What makes good leadership?
I actually started writing this for another blog. But I’ve since decided it would be better here. Plus, I don’t think I’ll be writing on my other blog anymore. The other blog is boring, unfocused, not fun, and honestly, not very therapeutic. Also, it’s hard to share truthfully when you are judged without having all the facts. (I don’t know that this blog is fun but I do hope the therapy works and it goes in that direction.) But here I am free to do and say what I want. It’s one reason this blog is anonymous. I don’t have to worry who is reading it or what someone might read into it.
So back to my question. What makes good leadership?
The old blog of mine was a Christian blog. But this question isn’t just for the church but then again, it is very much for the church. So, chuchy people, if your first answer is theology, I’m going to disagree with you. Your first answer should be soteriology (i.e. what you believe about Salvation – by the grace of God, through Christ Alone, not by works). But that’s still not the answer I’m looking for.
The mark of a good leader – easy: Do they love? Do they genuinely care for you and those around you? Without love we are called a noisy gong. No one will care what you have to say if you don’t have love. Sometimes love doesn’t always say what we want but when you feel loved, you’re okay with that. When someone comes alongside of you and just loves you, you know everything is going to be okay.
Love doesn’t just hand you everything you need or want. Love will care enough to teach you so you can meet your needs. We all need help and there’s nothing wrong with that. We’ve all heard love makes the world go round. It does. Love is patient and kind and doesn’t seek to harm or seek its own way.
Here’s something that really bothers me and it’s a huge mark against the church. Leadership who is only interest in themselves. It’s prideful. No one is perfect. But when what they do damages another person or persons, we should hold them accountable. Recently a previous church leader, who has a lot of people that look up to him, thought it would be funny to not only send inappropriate things to a married woman, he made inappropriate comments to her too – lewd and suggestive. All in the name of joking and trying to help her feel better about herself. How on earth does this make someone feel better? Yes, please, make them feel like an object, not a person with feelings. This was the loving thing to do. And if you call yourself a Christian, I’m sure Christ was pleased. (Maybe a little sarcasm from me. It just slips out sometimes.)
So, how does what this person did help his friend’s struggling marriage? AND she’s running around telling anyone who will listen. How is that helping his testimony or character?
The woman was hurt, the marriage was hurt, those who now know were hurt. How is this loving in any way?
This person is no longer in church leadership and hasn’t been in a few years. In my opinion, there’s a big HALLELUJAH! This man should never be in leadership again.
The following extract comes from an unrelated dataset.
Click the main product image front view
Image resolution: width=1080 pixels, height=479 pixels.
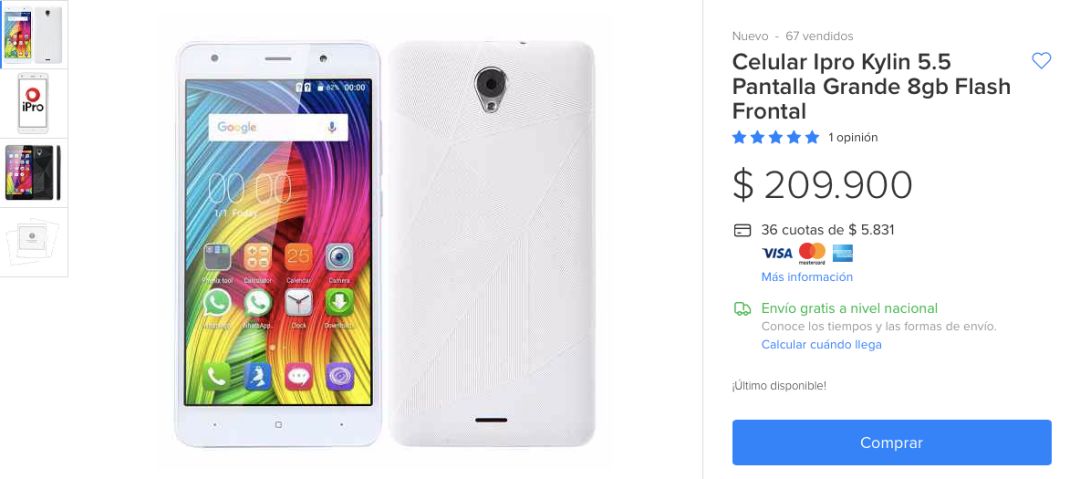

This man is also married and says his marriage has never been better. But… wait for it… he’s married to a narcissist. She didn’t see anything wrong with what he did and even thought it was funny.
A side note: their marriage is so great because the only thing he’s now capable of saying is “yes, dear.” She too was once in leadership and I’m thankful she no longer is as well. Everything I’ve ever known her to do was about her. The funny thing is my happy narcissist pegged from the beginning. Shocking (more sarcasm).
As I was reading through this post and proofing it, sadly, you can apply this politics. Church leaders and politicians – sheesh!
Not all church leaders are bad. There are a lot who truly love and follow the Lord. And I do believe there are a few good politicians out there too.
So what makes a good leader? Or what makes for good leadership? LOVE of others.